EXERCISE DETAILS | Write down the listing again exactly as it appears below, without its pictures.

LISTED RECORDS |
+-------+

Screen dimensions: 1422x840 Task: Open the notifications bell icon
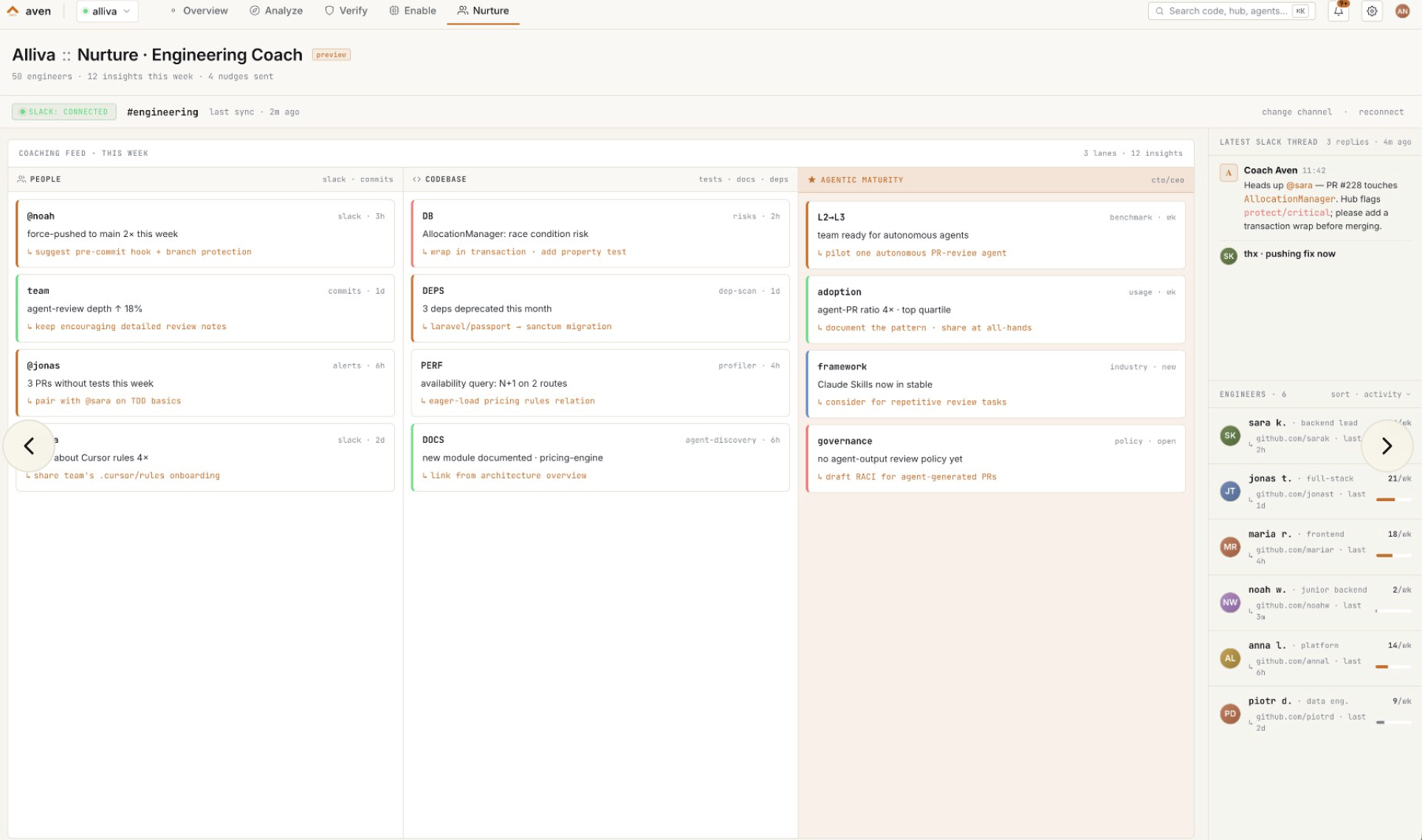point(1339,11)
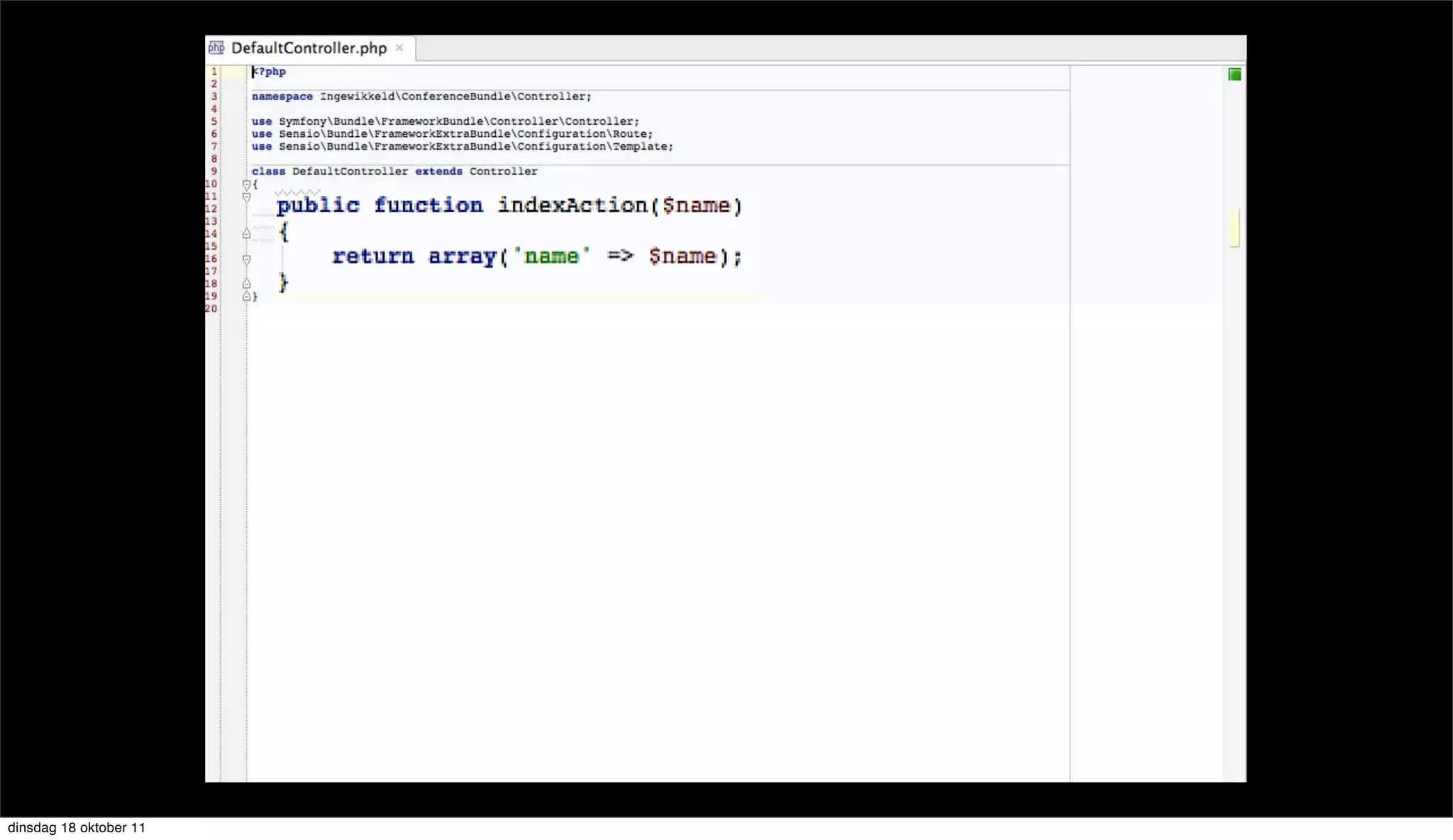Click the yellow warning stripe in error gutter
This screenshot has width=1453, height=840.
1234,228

+-------+

OUTPUT OF THE TASK |
Screen dimensions: 1422x840 Task: Open the notifications bell icon
point(1339,11)
Click the yellow warning stripe in error gutter
This screenshot has width=1453, height=840.
1234,228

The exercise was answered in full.